[Stored items]
-=-=-
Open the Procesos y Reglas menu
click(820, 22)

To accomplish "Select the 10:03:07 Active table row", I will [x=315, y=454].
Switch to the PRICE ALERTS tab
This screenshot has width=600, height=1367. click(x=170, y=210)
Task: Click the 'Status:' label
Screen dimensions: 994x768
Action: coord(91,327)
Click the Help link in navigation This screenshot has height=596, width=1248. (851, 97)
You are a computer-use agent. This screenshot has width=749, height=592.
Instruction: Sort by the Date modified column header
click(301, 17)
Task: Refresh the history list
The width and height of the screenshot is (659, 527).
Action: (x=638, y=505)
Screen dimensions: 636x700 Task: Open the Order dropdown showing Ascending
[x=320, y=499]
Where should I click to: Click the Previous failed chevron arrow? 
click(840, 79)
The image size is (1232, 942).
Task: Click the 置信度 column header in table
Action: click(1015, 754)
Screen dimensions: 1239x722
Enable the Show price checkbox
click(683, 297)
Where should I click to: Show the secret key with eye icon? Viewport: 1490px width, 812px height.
-=-=-
▶ PROBLEM REQUIREMENTS
The output should be a character-exact copy of all entries.

▶ WRITTEN SOLUTION
Open the Procesos y Reglas menu
click(820, 22)

To accomplish "Select the 10:03:07 Active table row", I will [x=315, y=454].
Switch to the PRICE ALERTS tab
This screenshot has width=600, height=1367. click(x=170, y=210)
Task: Click the 'Status:' label
Screen dimensions: 994x768
Action: coord(91,327)
Click the Help link in navigation This screenshot has height=596, width=1248. (851, 97)
You are a computer-use agent. This screenshot has width=749, height=592.
Instruction: Sort by the Date modified column header
click(301, 17)
Task: Refresh the history list
The width and height of the screenshot is (659, 527).
Action: (x=638, y=505)
Screen dimensions: 636x700 Task: Open the Order dropdown showing Ascending
[x=320, y=499]
Where should I click to: Click the Previous failed chevron arrow? 
click(840, 79)
The image size is (1232, 942).
Task: Click the 置信度 column header in table
Action: click(1015, 754)
Screen dimensions: 1239x722
Enable the Show price checkbox
click(683, 297)
Where should I click to: Show the secret key with eye icon? Viewport: 1490px width, 812px height.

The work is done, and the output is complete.